# Factor analysis of mixed data (FAMD)

In [3]:
import pandas as pd
pd.options.plotting.backend = "plotly"
pd.set_option('display.max_columns', None)

import numpy as np

X_train = pd.read_csv('../data/train_values.csv', index_col='building_id')
y_train = pd.read_csv('../data/train_labels.csv', index_col='building_id')

X_test = pd.read_csv('../data/test_values.csv', index_col='building_id')


X_train[['geo_level_1_id','geo_level_2_id','geo_level_3_id']] = X_train[['geo_level_1_id','geo_level_2_id','geo_level_3_id']].astype(str)
X_test[['geo_level_1_id','geo_level_2_id','geo_level_3_id']] = X_test[['geo_level_1_id','geo_level_2_id','geo_level_3_id']].astype(str)

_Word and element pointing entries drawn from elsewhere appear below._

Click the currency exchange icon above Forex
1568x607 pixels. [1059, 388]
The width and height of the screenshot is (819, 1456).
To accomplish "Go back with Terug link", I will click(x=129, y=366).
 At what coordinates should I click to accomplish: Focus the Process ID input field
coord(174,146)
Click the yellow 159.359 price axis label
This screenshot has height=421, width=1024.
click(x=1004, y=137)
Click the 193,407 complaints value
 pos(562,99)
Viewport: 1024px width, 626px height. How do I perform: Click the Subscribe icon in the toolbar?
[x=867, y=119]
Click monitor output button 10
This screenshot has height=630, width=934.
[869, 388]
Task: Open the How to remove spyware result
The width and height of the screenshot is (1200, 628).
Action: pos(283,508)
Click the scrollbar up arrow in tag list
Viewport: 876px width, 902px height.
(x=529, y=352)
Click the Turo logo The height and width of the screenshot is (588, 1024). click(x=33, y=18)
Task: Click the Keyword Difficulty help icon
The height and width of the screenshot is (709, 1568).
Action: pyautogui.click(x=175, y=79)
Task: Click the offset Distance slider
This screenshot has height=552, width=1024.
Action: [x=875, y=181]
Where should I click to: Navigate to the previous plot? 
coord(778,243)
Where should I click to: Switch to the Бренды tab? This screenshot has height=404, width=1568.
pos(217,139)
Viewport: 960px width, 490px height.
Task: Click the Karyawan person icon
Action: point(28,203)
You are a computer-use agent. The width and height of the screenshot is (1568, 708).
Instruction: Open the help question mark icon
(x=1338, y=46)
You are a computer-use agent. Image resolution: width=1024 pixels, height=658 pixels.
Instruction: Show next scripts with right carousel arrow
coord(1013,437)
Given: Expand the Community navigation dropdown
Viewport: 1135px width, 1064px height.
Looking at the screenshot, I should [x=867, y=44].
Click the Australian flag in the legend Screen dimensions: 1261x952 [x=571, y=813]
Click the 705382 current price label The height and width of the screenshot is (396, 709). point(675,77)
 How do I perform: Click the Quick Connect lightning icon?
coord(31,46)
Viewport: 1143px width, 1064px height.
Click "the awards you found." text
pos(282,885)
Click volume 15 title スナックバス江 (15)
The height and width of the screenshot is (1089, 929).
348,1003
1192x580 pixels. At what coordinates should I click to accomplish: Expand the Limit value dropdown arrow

X_train[['count_floors_pre_eq','age','area_percentage','height_percentage']] = X_train[['count_floors_pre_eq','age','area_percentage','height_percentage']].astype(float)

X_train['volume_percentage']=X_train['area_percentage'] * X_train['height_percentage']
X_test['volume_percentage']=X_test['area_percentage'] * X_test['height_percentage']

# Categorical columns 
categorical_columns = [c for c in X_train.select_dtypes(include=['object'])]
numerical_columns= list(set(X_train.columns) - set(categorical_columns))

### Sample subset (1000) from each target class

In [4]:
from sklearn.utils import resample

def sub_sample(X, y, num_):
    data = pd.concat([X, y], axis=1)

    # Separate classes
    damage_3 = data[data['damage_grade']==3]
    damage_2 = data[data['damage_grade']==2]
    damage_1  = data[data['damage_grade']==1]
 
    damage_1_sample = resample(damage_1, 
                               replace=False,
                               n_samples=num_)
    
    damage_2_sample = resample(damage_2, 
                               replace=False,
                               n_samples=num_)    

    damage_3_sample = resample(damage_3, 
                               replace=False,
                               n_samples=num_)

    # Combine majority class with upsampled minority classes
    data_upsampled = pd.concat([damage_1_sample, damage_2_sample, damage_3_sample])

    y_sampled = data_upsampled[['damage_grade']]
    X_sampled = data_upsampled.drop(['damage_grade'], axis=1)

    return (X_sampled, y_sampled)

X_train_sub, y_train_sub = sub_sample(X=X_train,y=y_train,num_=1000)

## Fit and plot data into FAMD subspace

In [5]:
import prince

famd = prince.FAMD( n_components=2, n_iter=3, copy=True,
                   check_input=True, random_state=42, engine="sklearn")

famd = famd.fit(X_train_sub)

  X = self.scaler_.transform(X.to_numpy())


In [6]:
import plotly.express as px

X_train_2d = famd.row_coordinates(X_train_sub)
X_train_2d.columns = ["C1","C2"]
X_train_2d = pd.concat([X_train_2d, y_train_sub], axis=1) 

px.scatter(X_train_2d, x='C1', y='C2', color='damage_grade',
           width=800,height=500, title="Factor analysis of mixed data").show()

  X = self.scaler_.transform(X.to_numpy())